# Defining the Transcriptional Regulation and Genomic Organization of FAIM3 and PIGR, Human Ig Receptors Involved in Immunity, Auto-Immune Disease, and Lymphoma

> **NIH NIH F31** · WASHINGTON UNIVERSITY · 2020 · $4,210

## Abstract

ABSTRACT
A fundamental outstanding question in cellular development remains how epigenetic mechanisms of gene
regulation are coordinated during development and their role in disease. Genome structure and topology, local
chromatin landscape, and non-coding RNAs all contribute to epigenetic transcriptional regulation. Moreover,
alterations in these elements or factors can perturb gene expression and promote disease pathogenesis, as
shown for B cell lymphoma (Koues et al, Immunity 2015).

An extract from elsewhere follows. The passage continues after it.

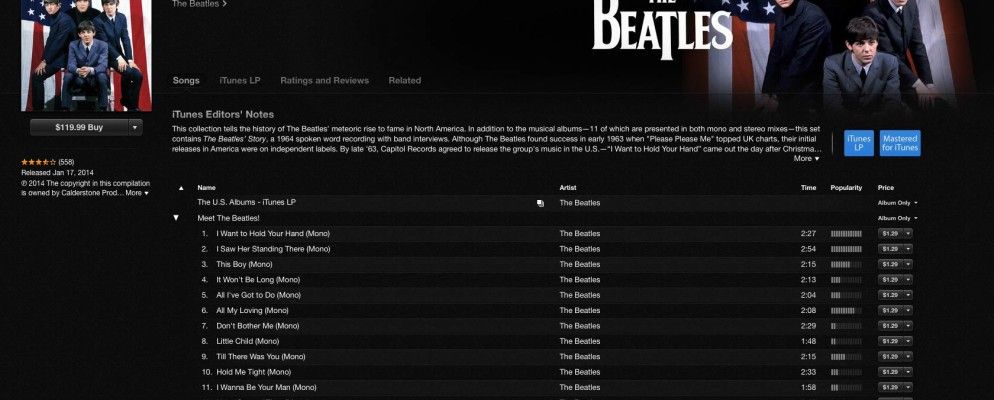Click the Mastered for iTunes badge
The height and width of the screenshot is (400, 994).
pos(900,143)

While the general principles of these mechanisms
are widely accepted, the specific identity and interplay of these elements at individual gene loci is largely
unknown. Therefore, the proposed studies will define regulatory interactions at a single locus containing two
genes that are essential for normal immune function and, when deregulated, promote auto-immunity or cancer.
FAIM3 (TOSO, FCMR) is an IgM receptor expressed in innate and adaptive immune cells, and PIGR encodes
the IgA receptor and secreted IgA in mucosal epithelial cells. Importantly, preliminary studies show that
regulatory elements and a lncRNA in this locus are deregulated in B cell lymphomas and leukemia. By
elucidating the regulatory mechanisms that control expression of these genes in a cell-specific manner, the key
elements necessary for lineage specificity and how these regulatory mechanisms are corrupted in lymphoid
cancers will be revealed. Aim 1 will define the genomic organization and 3-dimensional structure of the locus.
In addition, Aim 1 studies will determine the contribution of regulatory elements to maintaining this structure
and transcriptional control of FAIM3, PIGR, and neighboring genes. Aim 2 will elucidate the transcription
factors that serve as key regulators of FAIM3 and PIGR and determine how genetic polymorphisms and
mutations alter this regulation through perturbation of transcription factor binding. Aim 3 will characterize a
novel long non-coding RNA, confirming its full sequence, verifying its exonic structure, and determining
whether it contributes to the transcriptional control of FAIM3 or PIGR. Upon completion of these studies, the
regulatory elements and mechanisms that control the cell-specific expression of FAIM3 and PIGR will be
defined, as will how these genes are altered in lymphoid cancer. The impact of these studies will reach beyond
a single gene locus, by providing a window into the intricate interplay of epigenetic and genetic mechanisms of
gene regulation and deregulation in normal development and cancer.

## Key facts

- **NIH application ID:** 9938492
- **Project number:** 5F31CA221012-04
- **Recipient organization:** WASHINGTON UNIVERSITY
- **Principal Investigator:** Jared Andrews
- **Activity code:** F31 (R01, R21, SBIR, etc.)
- **Funding institute:** NIH
- **Fiscal year:** 2020
- **Award amount:** $4,210
- **Award type:** 5
- **Project period:** 2017-07-01 → 2020-07-31

## Primary source

NIH RePORTER: https://reporter.nih.gov/project-details/9938492

## Citation

> US National Institutes of Health, RePORTER application 9938492, Defining the Transcriptional Regulation and Genomic Organization of FAIM3 and PIGR, Human Ig Receptors Involved in Immunity, Auto-Immune Disease, and Lymphoma (5F31CA221012-04). Retrieved via AI Analytics 2026-05-25 from https://api.ai-analytics.org/grant/nih/9938492. Licensed CC0.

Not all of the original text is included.